# Material shown start
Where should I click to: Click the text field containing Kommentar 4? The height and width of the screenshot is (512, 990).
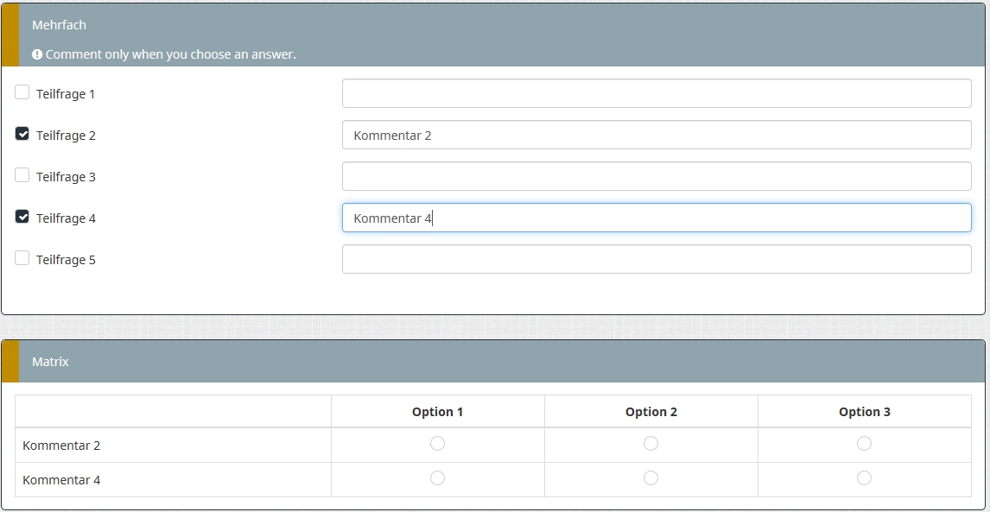tap(657, 218)
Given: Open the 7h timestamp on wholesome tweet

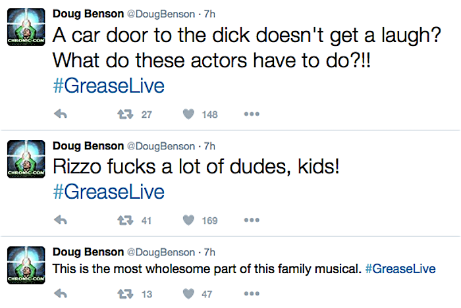Looking at the screenshot, I should tap(210, 252).
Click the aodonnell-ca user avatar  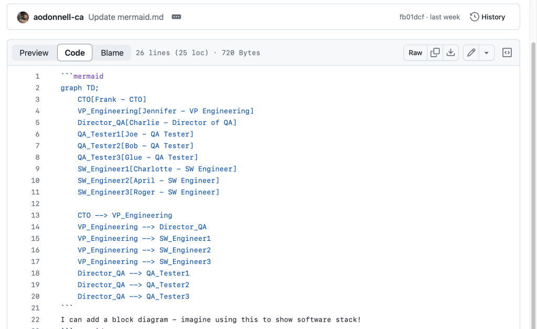tap(23, 17)
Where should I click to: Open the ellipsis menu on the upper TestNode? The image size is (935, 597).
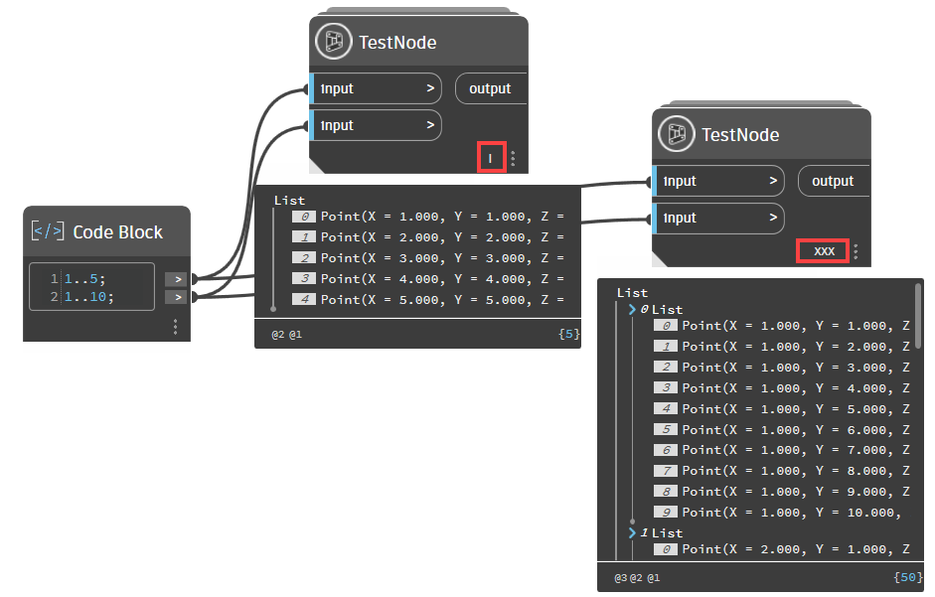[513, 157]
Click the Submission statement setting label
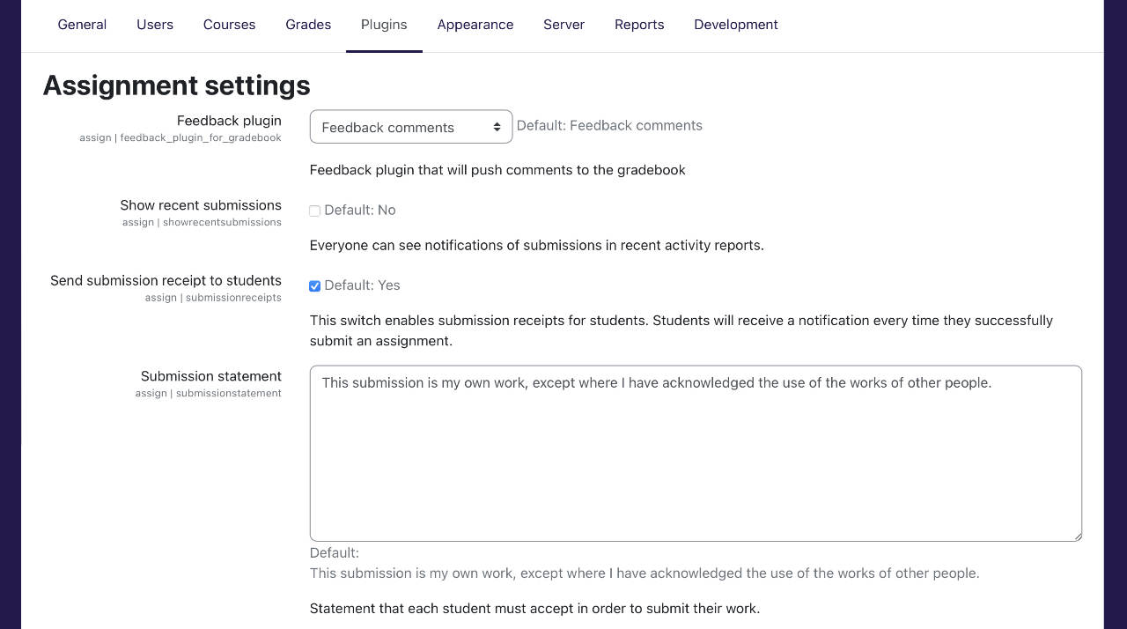 point(210,376)
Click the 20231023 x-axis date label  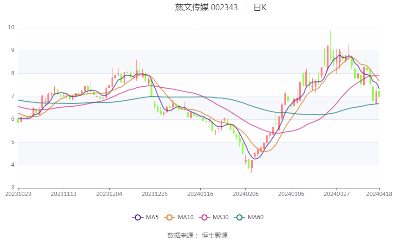(x=18, y=194)
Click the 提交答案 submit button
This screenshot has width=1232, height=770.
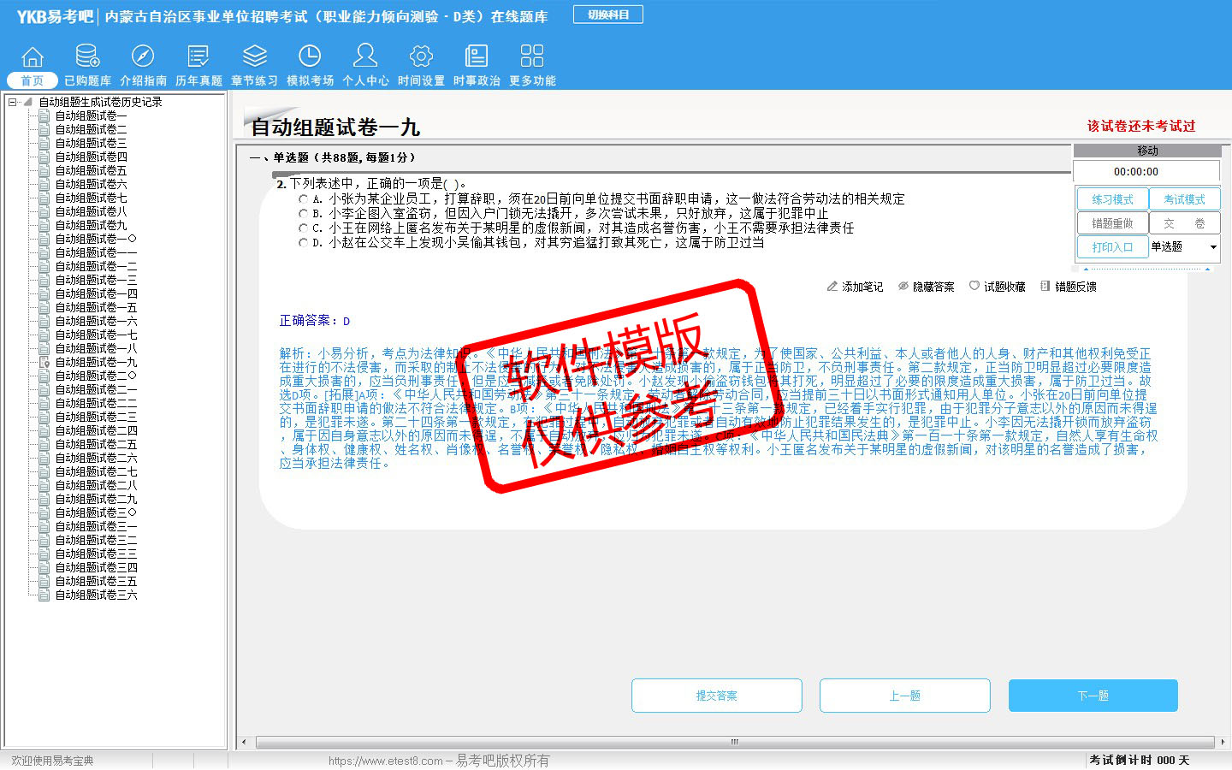pyautogui.click(x=716, y=696)
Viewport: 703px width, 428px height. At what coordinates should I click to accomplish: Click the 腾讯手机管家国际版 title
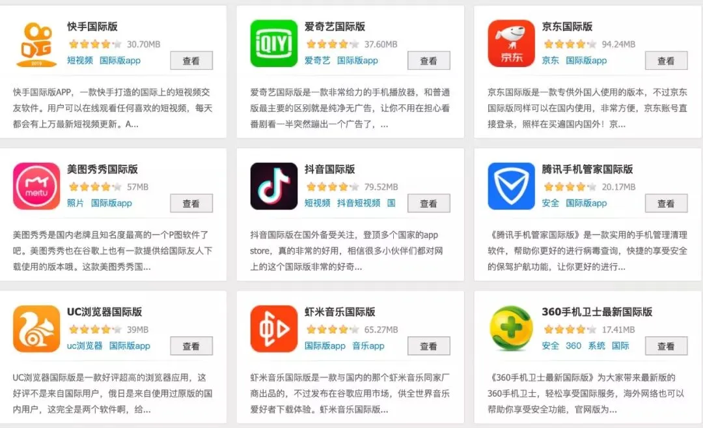tap(587, 169)
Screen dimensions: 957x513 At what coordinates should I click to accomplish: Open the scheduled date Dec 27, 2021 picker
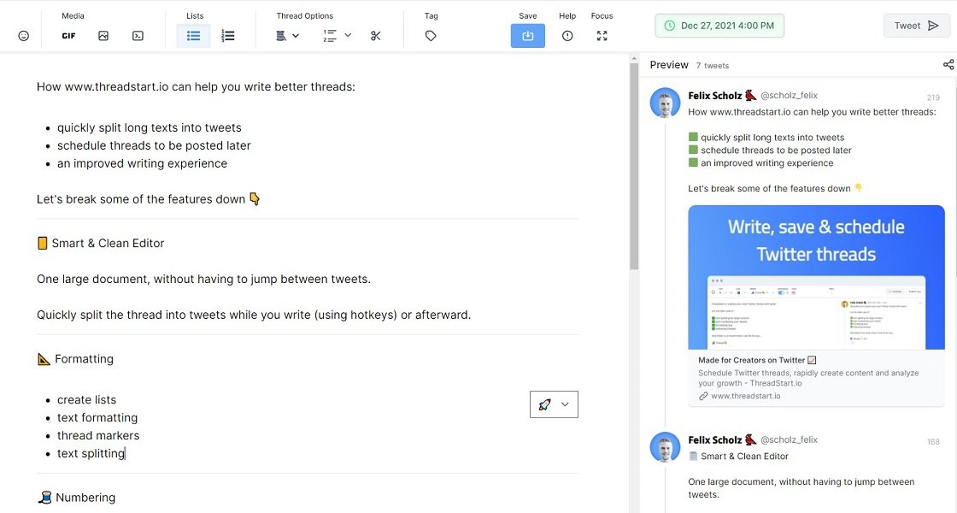coord(720,25)
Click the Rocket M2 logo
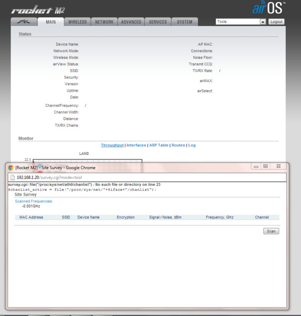The width and height of the screenshot is (301, 316). click(38, 10)
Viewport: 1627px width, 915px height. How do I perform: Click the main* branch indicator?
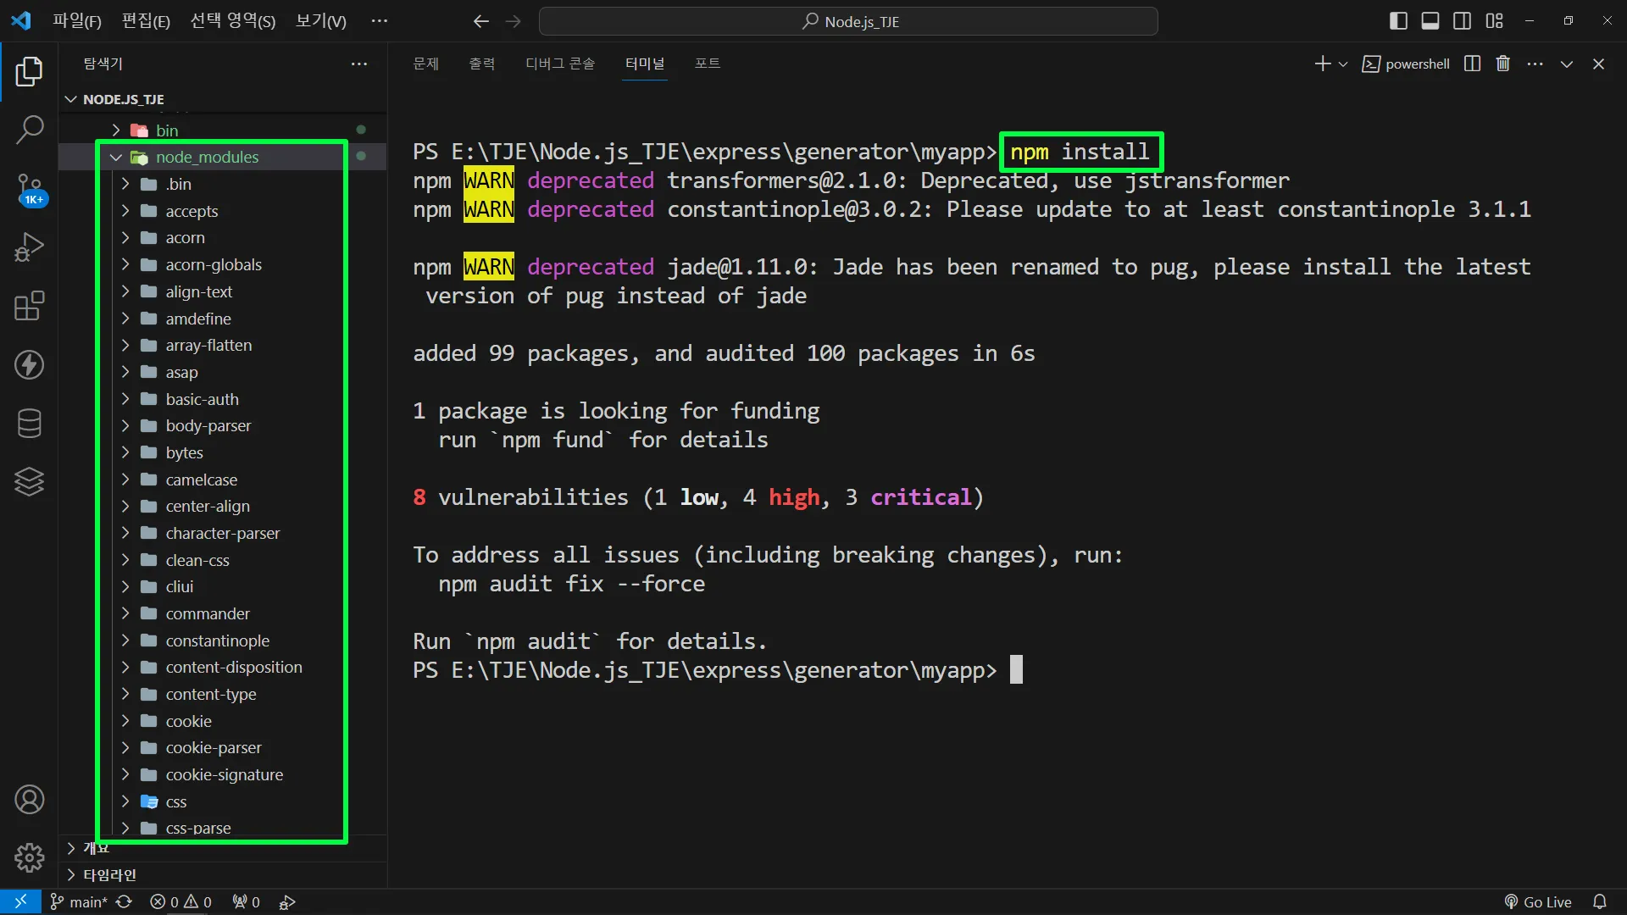tap(80, 902)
# Material shown end
Gather each line of the records above that contains the word "accomplish". Uppercase and lowercase must match.

**Written solution**
Viewport: 703px width, 428px height. At what coordinates should I click to accomplish: Click the 腾讯手机管家国际版 title
Screen dimensions: 957x513 At what coordinates should I click to accomplish: Open the scheduled date Dec 27, 2021 picker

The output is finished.